El fin de la era colonial plantó la misma problemática en el campo de las misiones. Esto y la gran exigencia en potencial humano y recursos económicos, hizo que la tarea de traducción ha pasado a mano de asociaciones especializadas, como Wycliffe Bible Translators, Sociedades Bíblicas Unidas (USB/SBU), Centro Mundial de Traducción Bíblica (CMTB/WBTC) en unión con la Liga Bíblica Internacional. Algunas son al mismo tiempo casas editoriales que también se encargan de la publicación, publicidad y distribución.

Escuche el Nuevo Testamento en nepali o seleccione otro idioma de la lista.




Políticas de acercamiento al texto

La organización -generalemente interdenominacional- y el equipo de traductores, formados de expertos no sólo en uno de los idiomas bíblicos, sino también de eruditos y teólogos especializados en temáticas bíblicas, historia antigua o comunicación, tiene que estar de acuerdo y seguir a una política bien pensada de elección de las fuentes - y el acercamiento al texto. Resumiendo se habla de tres formas que rigen la traducción:

  • Traducción de equivalencia formal. También llamada palabra-por-palabra, traduce el significado de palabras individuales en mayor exactitud posible de acuerdo a su secuencia sintáctica.
  • Traducción de equivalencia dinámica. También llamada sentido-por-sentido, traduce el significado de frases enteras.
  • Traducción idiomática o parafraseada. Traduce explicando el significado de los modalismos por medio de un paráfrasis del texto.

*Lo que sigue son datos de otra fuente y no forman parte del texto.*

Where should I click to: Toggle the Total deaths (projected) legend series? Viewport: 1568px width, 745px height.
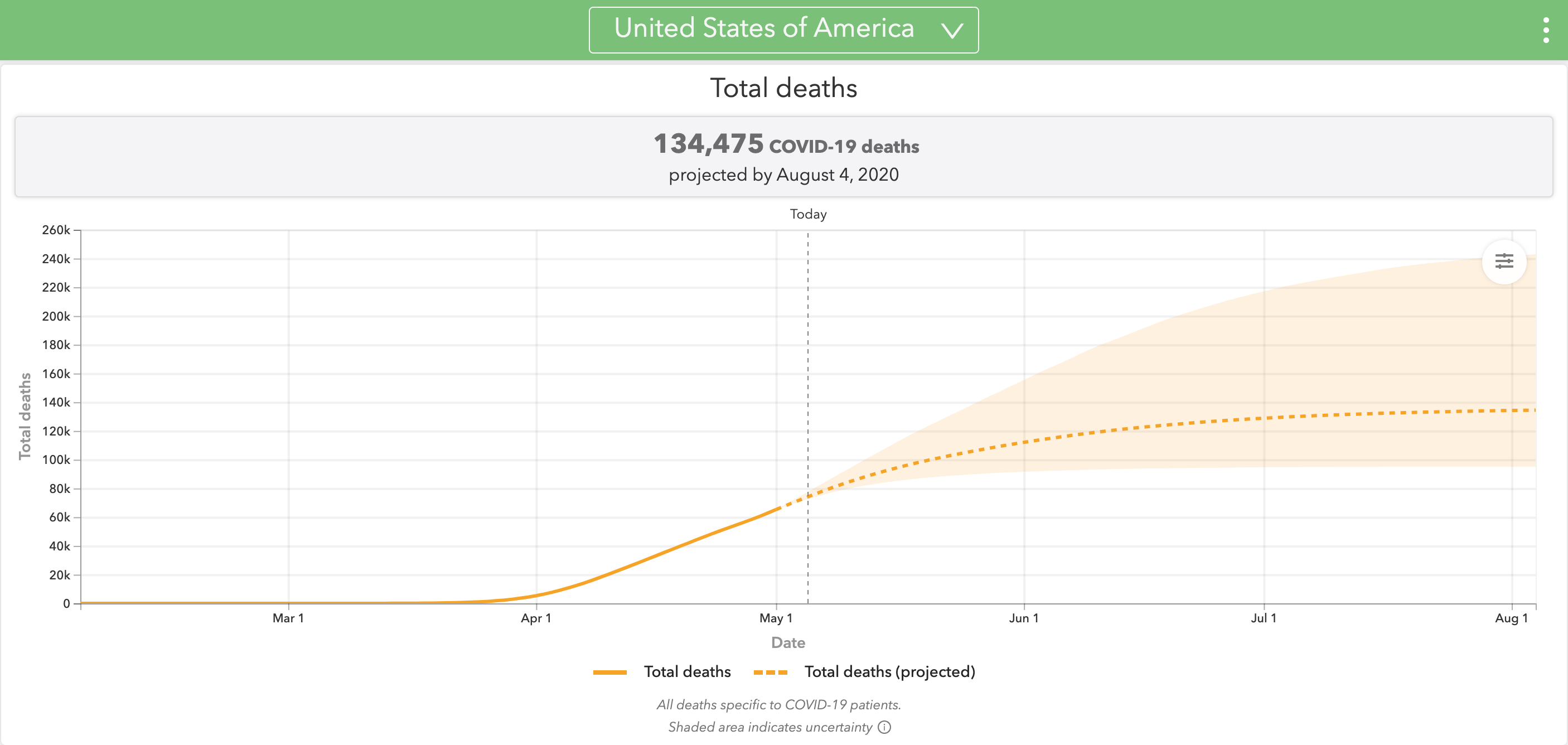(x=889, y=671)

En todo caso es una decisión difícil que debe tomarse con vista al efecto que la traducción producirá en el receptor; una comprensión no sólo del logos -significado y estructura del texto-, sino también del ethos -la aceptación de las consecuencias del texto- y del pathos -el sentimiento acerca del texto-.

El lingüista Eugene Nida (1914-2011), cofundador de Wycliffe Bible Translators quien desarrolló la teoría de la traducción de equivalencia dinámica con el fin de lograr que el impacto del texto en el lector u oyente sea el mismo que obtuvieron los destinatarios originales. Al final de su vida, Nida llegó a hablar de una traducción de equivalencia funcional. El término sugiere no sólo una equivalencia entre la función del texto fuente en la cultura fuente y la función del texto meta -la traducción- en la cultura meta, sino que se puede pensar en función como una propiedad del texto, lo que es últimamente la razón de ser del texto. Es entonces posible pensar de la equivalencia funcional dentro de un contexto más amplio, dinámico e intercultural, como algo más allá del texto; como la forma en la que la gente interactúa entre las culturas. Esto sí es una orientación útil, servible para las misiones.

EVALUACIÓN

La obra misionera se fundamenta en la Biblia y se expresa por medio de ella. Sin traducciones etnocéntricas, la última verdad del Evangelio quedará velada para los que aún no conocen al Señor; sin misiones interculturales esta Palabra jamás los encontrará.

¡Sólo a través de las Escrituras, la gente y los pueblos del mundo podrán conocer al Dios de su vida y el propósito de Dios para sus vidas!